In a large skillet over medium heat, add the ground chicken. Cook, breaking it apart with a spatula, until it is no longer pink, about 5-7 minutes.
Add diced onions and minced garlic to the skillet, cooking until the onions become translucent, about 3-4 minutes.
Stir in the chili powder, cumin, smoked paprika, salt, and pepper. Mix well to evenly distribute the spices.
Add the cooked rice, black beans, and corn to the skillet. Stir to combine all ingredients and cook for an additional 3-4 minutes until heated through.
Remove the skillet from heat and stir in 3/4 cup of the shredded cheese until it melts into the mixture.

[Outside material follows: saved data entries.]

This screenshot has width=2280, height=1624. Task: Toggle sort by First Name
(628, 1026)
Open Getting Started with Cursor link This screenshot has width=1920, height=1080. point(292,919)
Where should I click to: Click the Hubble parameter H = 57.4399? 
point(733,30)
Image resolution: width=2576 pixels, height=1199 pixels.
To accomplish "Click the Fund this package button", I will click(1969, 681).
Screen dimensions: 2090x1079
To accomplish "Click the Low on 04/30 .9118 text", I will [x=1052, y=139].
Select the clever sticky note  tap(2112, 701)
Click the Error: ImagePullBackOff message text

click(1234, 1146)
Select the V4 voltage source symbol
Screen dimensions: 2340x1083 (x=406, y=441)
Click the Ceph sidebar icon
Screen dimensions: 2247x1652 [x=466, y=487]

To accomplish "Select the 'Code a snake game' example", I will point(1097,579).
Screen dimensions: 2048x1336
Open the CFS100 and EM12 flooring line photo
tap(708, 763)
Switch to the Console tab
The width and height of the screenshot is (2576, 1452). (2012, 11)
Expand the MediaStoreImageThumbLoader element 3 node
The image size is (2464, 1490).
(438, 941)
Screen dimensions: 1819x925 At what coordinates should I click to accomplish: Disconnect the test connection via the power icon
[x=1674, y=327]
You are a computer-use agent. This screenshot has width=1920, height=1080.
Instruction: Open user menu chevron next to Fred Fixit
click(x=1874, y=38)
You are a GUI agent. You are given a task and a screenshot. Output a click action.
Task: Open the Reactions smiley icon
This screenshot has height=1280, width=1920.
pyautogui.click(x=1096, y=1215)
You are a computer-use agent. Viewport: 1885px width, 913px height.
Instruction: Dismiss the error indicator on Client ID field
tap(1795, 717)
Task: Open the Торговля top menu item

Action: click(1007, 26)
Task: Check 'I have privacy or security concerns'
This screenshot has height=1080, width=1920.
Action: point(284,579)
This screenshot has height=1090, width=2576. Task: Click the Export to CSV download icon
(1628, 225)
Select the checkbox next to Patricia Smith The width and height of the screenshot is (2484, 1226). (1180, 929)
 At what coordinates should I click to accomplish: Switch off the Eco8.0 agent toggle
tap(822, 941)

Lay a flour tortilla on a flat surface. Spoon a generous amount of the chicken and rice filling into the center of the tortilla, forming a line down the middle.
Sprinkle a little extra shredded cheese over the filling, then fold in the sides of the tortilla and roll it up tightly from the bottom to enclose the filling.
Repeat with the remaining tortillas and filling.
Optional: To make the burritos crispy, heat a non-stick skillet over medium heat and place the burritos seam-side down. Cook for 2-3 minutes on each side until golden and crispy.
Slice burritos in half, garnish with chopped cilantro, and serve with sour cream and salsa on the side.